This year, though I won’t be doing my daily Advent music blog, I will be focusing on songs of the season when I do write. And I am beginning with the hymn that our congregation here in Central PA is using as our theme for the whole of the seasons of Advent-Christmastide.
So, once upon a time, in the bleak midwinter of Massachusetts, there lived a Unitarian pastor who was wary and worn from the strains of this world. The year was 1849. The Mexican-American War had ended a year before. The European continent was rife with political upheaval. These United States were headed for a war of our own. And Pastor Edmund Sears took the strife to heart, suffering a melancholic breakdown in the midst of his ministry.
Nevertheless, a dear friend and fellow Pastor William Parsons Lunt asked Sears to help him with a poem about the Nativity as Christmas approached that year. Something to offer to his Sunday School classes.
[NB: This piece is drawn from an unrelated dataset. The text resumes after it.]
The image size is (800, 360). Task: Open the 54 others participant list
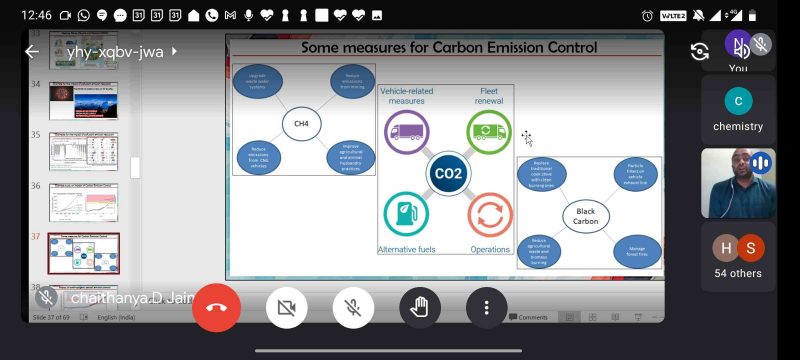738,256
So Sears wrote this beloved carol and one of Felix Mendelssohn’s students set it to music, a tune entitled “Carol,” a year later.
It came upon the midnight clear, that glorious song of old, from angels bending near the earth to touch their harps of gold: peace on the earth, goodwill to men, from heaven’s all-gracious King. The world in solemn stillness lay to hear the angels sing.
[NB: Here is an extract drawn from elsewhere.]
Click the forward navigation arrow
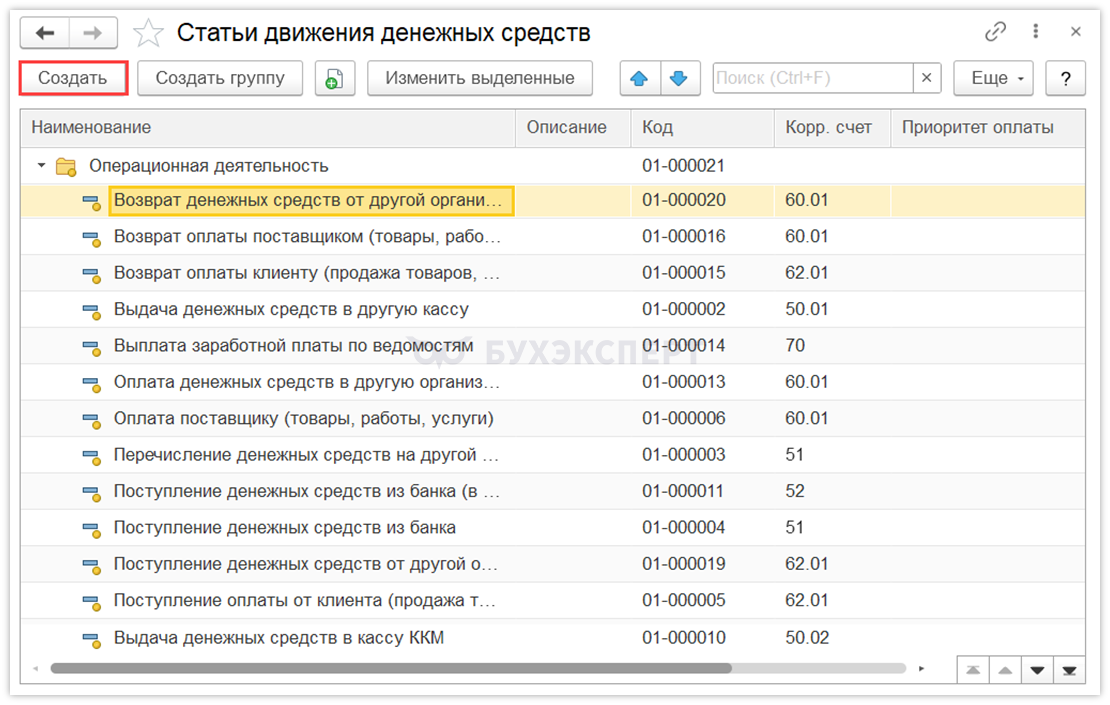 (92, 33)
The verses focus not on Bethlehem, but instead on the arrival of Christ-child into a world that continues to be filled with wrongs, strains, and strife. And yet, the millennia-old promise still rings true: And ye, beneath life’s crushing load, whose forms are bending low, who toil along the climbing way with painful steps and slow, look now! for glad and golden hours come swiftly on the wing: Oh, rest beside the weary road and hear the angels sing!